First leg of the stealth bull market in Japanese equities is now firmly established and now there are indications of the catalyst for the second leg of the bull market for 2023 and onwards.
The simple thesis behind the first leg of the bull market centres on the once in a generation transfer of wealth from corporate balance sheets to investors. The origins can be traced to 2009 and the post Lehman crash. Japanese banks forced highly indebted large Japanese conglomerates into restructuring to improve cashflow. The government from 2011 encouraged industry consolidation which then improved the market shares and profitability of the domestic market leaders. Today in 2022 both factors are still very much apparent with the post covid restructuring focussed on technology led internal productivity improvements and further portfolio product downsizing whilst the consolidation accelerates due to financial problems amongst SMEs.
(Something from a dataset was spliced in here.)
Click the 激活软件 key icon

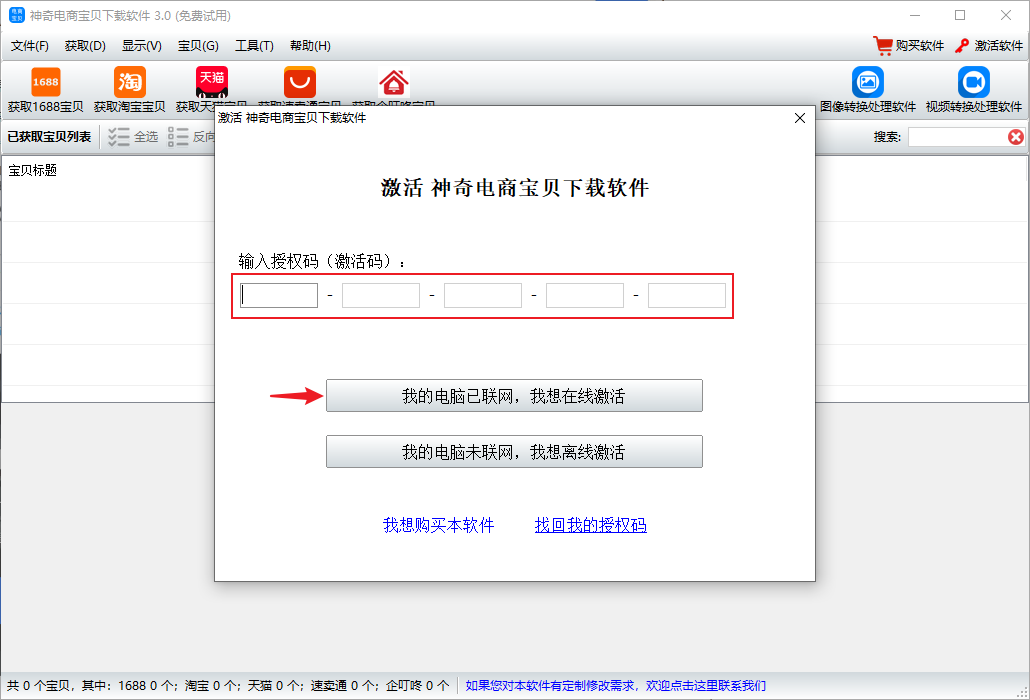[x=963, y=46]
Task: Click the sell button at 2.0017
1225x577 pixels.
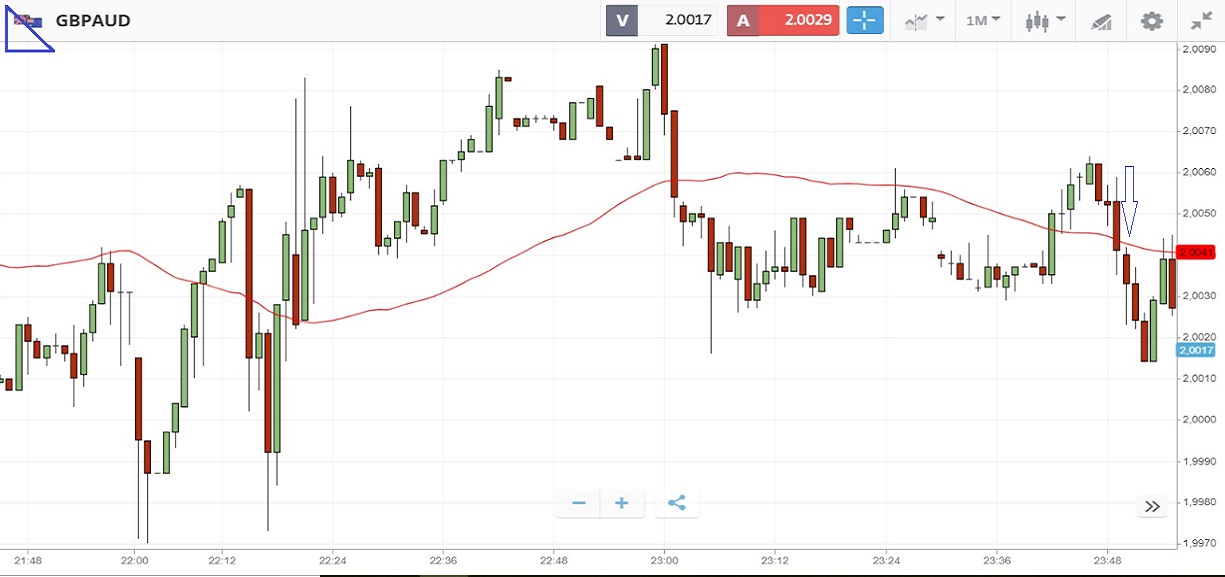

For investors this has led to the perfect environment whereby rising FCF is returned to investors through higher dividends and share buybacks. Individual companies are returning over 10% annually to shareholders and individual share buybacks have reached 40% of the issued share capital in extreme cases. The dividend yield on the market remains higher than the inflation rate. Corporate managements cannot afford complacency with a new breed of activists on the warpath whilst the global PE companies are active buyers of whole companies and specific divisions, which allows management to improve ROIC and ROE. The only missing ingredient has been significant foreign investor participation, partly explained by the weaker yen and also a lack of appreciation over a decade of the scale of the changes in the corporate sector.
The second leg of the bull market in 2023 will start to become visible for multiple reasons. An accelerated reopening of the Japanese economy will bring a return of the foreign tourist who in 2019 spent USD 19bn. A reshoring by corporates is leading to buoyant domestic capex as multiple new factories will be constructed. However, the most significant factor surrounds a likely change in monetary policy driven by genuine signs of sustained domestic inflation that will improve consumption levels and most critically bring around yen appreciation, thereby enabling foreign investors to make money from the yen. The origins of the genuine sustained inflation are very poorly understood and will cause macro strategists, today almost universal bears on Japan, to radically and positively reassess Japan. We are confident that our research into the cause of this sustained inflation is robust.
Japan still offers the most compelling equity valuations of most developed markets. Valuations are very cheap. Where else can you buy companies with net cash, positive FCF on EBITDA multiples of 1x? Dividends will continue to rise as will share buybacks. Issued share capital is shrinking in front of your eyes given the buybacks and cancellation. The BOJ will not be equity sellers. No material energy shortages to worry about.
A period of yen appreciation will cause foreigners to return, and they will be confronted by an ever-diminishing supply of equity.